My Nikon is 45 megapixels — what resolution does the AVCHD clip end up?

Lower than the photo, in practice. Recent Nikon D-series and Z-series bodies capture roughly 20 to 45 megapixels, far more than any HD video frame holds, so even leaving the resolution on "Keep original" produces a video-sized frame, and choosing a 1080p preset downscales the rendered image to 1080p-class dimensions. The detail that does not fit the frame is discarded — normal for putting a high-resolution photo into video. If preserving every pixel matters, keep the still as an image with NEF to TIFF instead of wrapping it in video.

Will this build a playable AVCHD disc I can burn?

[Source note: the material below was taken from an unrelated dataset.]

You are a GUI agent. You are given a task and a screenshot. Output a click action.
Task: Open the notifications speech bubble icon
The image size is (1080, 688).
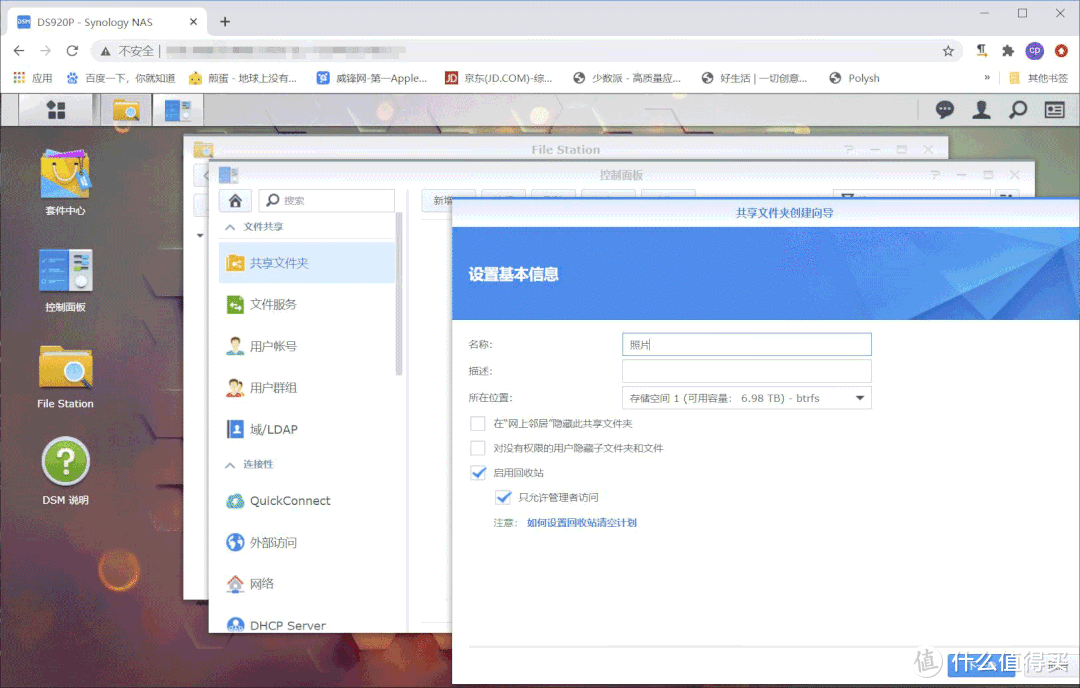pos(944,109)
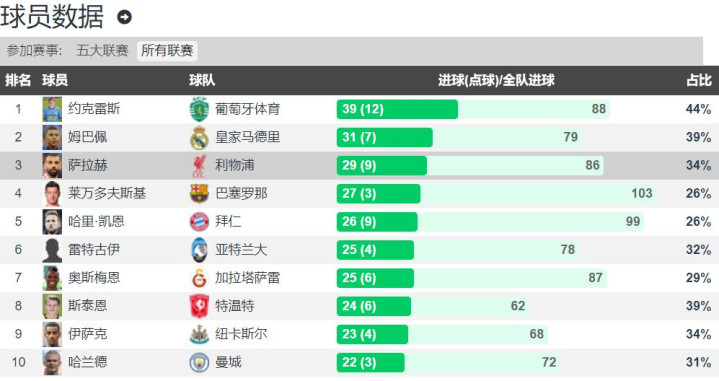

No. This is a file converter — it outputs a single rendered stream, not the full PRIVATE/AVCHD/BDMV/STREAM/ directory tree with the playlist and clip-information files that AVCHD players and Blu-ray authoring tools read. Building that structure is a separate disc-authoring task, much like a lone stream file is not a finished disc. Import the clip directly into your editor's or authoring tool's timeline, and let that software write the disc layout.

How are my files handled during conversion?

In our testing, a single full-resolution Nikon NEF held for 5 seconds at the "Very High" preset produced an AVCHD clip only a couple of megabytes in size, because a motionless H.264 frame compresses heavily. Your file is uploaded over an encrypted connection, rendered and packaged into the AVCHD stream on our servers, and deleted automatically a few hours after conversion — no sign-up, no watermark, never shared or made public.